Oggi primo incontro con il Ministro Brunetta per l’apertura dei rinnovi contrattuali. Carbone (FIALS) velocizzare la trattativa per la sanità.

La stagione dei rinnovi contrattuali che apriamo oggi è un riconoscimento dovuto agli operatori sanitari, gli insegnanti, le forze dell’ordine e tutti i dipendenti pubblici che hanno servito lo Stato in questo anno drammatico per il Paese.

Con queste parole ha esordito oggi il Ministro della Funzione Pubblica, Renato Brunetta, nel primo incontro ufficiale con i sindacati del pubblico impiego per avviare il rinnovo dei contratti per il triennio 2019-2021.

Apprezziamo l’impegno del Ministro di procedere ai rinnovi contrattuali 2019-21, occorre aprire una fase nuova che riporti al centro dell’azione del governo la sanità pubblica, partendo dalla valorizzazione professionale di tutto il personale. 
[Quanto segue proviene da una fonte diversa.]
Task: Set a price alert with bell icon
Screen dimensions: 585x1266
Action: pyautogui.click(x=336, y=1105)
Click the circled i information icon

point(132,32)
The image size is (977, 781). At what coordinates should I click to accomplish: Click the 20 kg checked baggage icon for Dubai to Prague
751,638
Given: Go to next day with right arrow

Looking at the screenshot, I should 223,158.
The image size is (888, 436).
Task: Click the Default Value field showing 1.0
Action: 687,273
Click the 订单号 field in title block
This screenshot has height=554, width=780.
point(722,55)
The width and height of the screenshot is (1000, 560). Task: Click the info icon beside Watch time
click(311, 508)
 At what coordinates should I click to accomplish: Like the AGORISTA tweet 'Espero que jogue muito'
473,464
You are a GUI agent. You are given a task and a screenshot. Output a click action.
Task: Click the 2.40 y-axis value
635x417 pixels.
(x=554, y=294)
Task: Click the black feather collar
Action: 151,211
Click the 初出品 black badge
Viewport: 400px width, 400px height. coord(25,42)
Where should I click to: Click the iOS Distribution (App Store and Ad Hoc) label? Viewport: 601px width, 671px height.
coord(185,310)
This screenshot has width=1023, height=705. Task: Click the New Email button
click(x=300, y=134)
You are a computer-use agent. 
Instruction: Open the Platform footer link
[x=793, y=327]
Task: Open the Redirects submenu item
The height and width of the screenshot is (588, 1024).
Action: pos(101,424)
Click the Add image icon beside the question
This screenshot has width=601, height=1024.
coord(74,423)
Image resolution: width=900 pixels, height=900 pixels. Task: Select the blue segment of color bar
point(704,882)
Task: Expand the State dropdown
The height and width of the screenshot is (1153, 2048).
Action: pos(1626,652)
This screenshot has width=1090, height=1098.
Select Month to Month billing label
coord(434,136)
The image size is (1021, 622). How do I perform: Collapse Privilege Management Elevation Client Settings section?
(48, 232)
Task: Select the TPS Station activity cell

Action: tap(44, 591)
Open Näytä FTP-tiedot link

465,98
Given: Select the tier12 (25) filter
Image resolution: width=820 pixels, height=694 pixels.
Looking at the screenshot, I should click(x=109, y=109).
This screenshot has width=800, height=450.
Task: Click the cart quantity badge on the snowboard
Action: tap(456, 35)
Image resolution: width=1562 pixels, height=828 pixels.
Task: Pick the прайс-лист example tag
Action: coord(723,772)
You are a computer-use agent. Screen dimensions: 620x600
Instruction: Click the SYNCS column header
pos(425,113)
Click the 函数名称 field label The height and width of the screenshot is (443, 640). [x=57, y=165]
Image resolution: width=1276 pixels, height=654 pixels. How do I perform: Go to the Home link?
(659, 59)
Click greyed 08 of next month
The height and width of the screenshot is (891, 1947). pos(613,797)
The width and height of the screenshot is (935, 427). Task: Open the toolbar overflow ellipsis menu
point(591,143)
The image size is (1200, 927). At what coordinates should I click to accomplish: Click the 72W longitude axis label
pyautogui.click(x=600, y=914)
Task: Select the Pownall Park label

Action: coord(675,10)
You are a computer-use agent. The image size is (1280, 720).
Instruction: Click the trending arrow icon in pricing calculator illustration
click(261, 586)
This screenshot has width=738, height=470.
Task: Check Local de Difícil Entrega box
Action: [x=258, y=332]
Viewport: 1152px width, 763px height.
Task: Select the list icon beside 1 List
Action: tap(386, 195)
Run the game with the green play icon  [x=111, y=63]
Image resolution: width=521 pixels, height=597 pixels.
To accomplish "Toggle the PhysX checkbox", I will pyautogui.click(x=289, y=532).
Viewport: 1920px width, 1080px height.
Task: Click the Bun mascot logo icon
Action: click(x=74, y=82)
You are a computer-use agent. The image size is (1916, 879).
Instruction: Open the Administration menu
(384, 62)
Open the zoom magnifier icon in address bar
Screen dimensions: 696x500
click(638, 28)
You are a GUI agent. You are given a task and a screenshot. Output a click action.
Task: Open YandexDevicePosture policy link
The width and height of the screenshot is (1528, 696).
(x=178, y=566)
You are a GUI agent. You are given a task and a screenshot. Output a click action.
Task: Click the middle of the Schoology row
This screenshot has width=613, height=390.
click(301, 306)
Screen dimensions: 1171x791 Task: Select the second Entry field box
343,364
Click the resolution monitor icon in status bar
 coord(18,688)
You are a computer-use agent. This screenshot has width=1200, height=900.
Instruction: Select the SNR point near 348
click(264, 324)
Ad affermarlo, al termine dell’incontro tra sindacati, Aran e il Ministro per la Renato Brunetta, il segretario generale della FIALS, Giuseppe Carbone presente oggi al tavolo di confronto con il Ministro Renato Brunetta, il Presidente dell’Aran, Antonio Naddeo, il Capo di Gabinetto del ministero della Pubblica amministrazione, Marcella Panucci, e il direttore delle relazioni sindacali, Valerio Talamo.

Per aprire la stagione del rinnovo dei contratti, come proposto dal Ministro in apertura dell’incontro, occorre da subito intervenire con lo stanziamento delle risorse aggiuntive necessarie per l’innovazione degli Ordinamenti e classificazione del personale, adeguando la disciplina contrattuale ai fabbisogni di nuove professionalità e competenze, oltre a modifiche legislative e scelte contrattuali per superare i vincoli sulla contrattazione integrativa, nonché i vincoli che hanno limitato le carriere del personale.  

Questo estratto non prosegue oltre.